Place de la concorde ou Vie et mort d'un régime politique
Barras . - Citoyen, tu es nommé commandant en chef de l'armée d'Italie.
Bonaparte . - D'Italie ? Pas question, citoyen ! Je ne partirai pas.
Barras . - Tu ne partiras pas. Quand je cherche à récompenser le vainqueur de Vendémiaire ? Quand je lui fournis une nouvelle occasion en or de se distinguer aux yeux de la République, de se couvrir de gloire, de s'attirer la reconnaissance des Français ?
Bonaparte . - Je ne partirai pas.
Barras . - Me répondre çà, à moi ? Citoyen, qui t'a fait général ?
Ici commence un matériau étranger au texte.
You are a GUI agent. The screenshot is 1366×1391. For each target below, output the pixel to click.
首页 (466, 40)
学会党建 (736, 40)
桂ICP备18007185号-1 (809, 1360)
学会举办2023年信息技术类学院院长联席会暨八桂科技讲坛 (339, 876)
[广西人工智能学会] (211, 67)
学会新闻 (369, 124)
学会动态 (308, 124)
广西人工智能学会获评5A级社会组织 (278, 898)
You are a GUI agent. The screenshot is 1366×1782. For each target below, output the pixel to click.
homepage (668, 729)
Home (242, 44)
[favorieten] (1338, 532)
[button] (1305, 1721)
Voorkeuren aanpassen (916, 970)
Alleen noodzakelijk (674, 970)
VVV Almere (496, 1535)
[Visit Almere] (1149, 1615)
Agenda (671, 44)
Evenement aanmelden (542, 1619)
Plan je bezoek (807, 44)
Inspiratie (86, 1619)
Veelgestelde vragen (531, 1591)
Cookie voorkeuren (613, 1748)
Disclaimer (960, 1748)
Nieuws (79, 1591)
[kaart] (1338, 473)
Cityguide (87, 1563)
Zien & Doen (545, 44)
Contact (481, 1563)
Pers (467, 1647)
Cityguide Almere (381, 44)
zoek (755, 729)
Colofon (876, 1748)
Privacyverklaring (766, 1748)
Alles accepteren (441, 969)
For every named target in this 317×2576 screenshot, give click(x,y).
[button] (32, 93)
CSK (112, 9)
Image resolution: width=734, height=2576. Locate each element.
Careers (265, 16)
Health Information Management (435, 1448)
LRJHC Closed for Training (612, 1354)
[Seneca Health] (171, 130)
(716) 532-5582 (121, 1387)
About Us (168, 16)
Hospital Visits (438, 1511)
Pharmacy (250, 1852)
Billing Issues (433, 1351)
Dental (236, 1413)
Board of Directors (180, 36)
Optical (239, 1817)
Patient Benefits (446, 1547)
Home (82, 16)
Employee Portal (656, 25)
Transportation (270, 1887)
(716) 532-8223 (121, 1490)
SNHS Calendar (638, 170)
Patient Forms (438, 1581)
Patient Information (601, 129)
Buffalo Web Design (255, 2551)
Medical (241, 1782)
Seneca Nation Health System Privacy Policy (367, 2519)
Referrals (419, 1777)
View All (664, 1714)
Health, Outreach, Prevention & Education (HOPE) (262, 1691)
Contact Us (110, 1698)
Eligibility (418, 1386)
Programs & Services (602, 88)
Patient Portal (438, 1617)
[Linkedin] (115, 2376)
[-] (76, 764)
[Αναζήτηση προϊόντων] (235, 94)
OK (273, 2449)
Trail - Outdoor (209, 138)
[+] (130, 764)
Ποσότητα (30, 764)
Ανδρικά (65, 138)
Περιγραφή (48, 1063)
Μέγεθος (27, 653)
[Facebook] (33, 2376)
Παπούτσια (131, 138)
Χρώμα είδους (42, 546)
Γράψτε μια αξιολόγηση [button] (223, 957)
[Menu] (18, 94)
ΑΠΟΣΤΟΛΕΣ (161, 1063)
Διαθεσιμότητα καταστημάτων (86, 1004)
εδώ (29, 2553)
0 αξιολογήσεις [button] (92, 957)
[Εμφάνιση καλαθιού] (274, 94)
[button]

Bonaparte . - Citoyen, qui t'a fait Directeur ?
On sait que Bonaparte aura le dernier mot, précipitant Barras dans les oubliettes de l'Histoire.
Mais l'homme qui a fait de l'espace où se dressait la guillotine la place de la Concorde, défendra farouchement le régime qu'il incarne, le Directoire, à travers les années les plus folles de la première République.
Fouché, Talleyrand, Joséphine, madame de Staël et combien d'autres, sont partie à ce duel qui va décider du destin de la nation.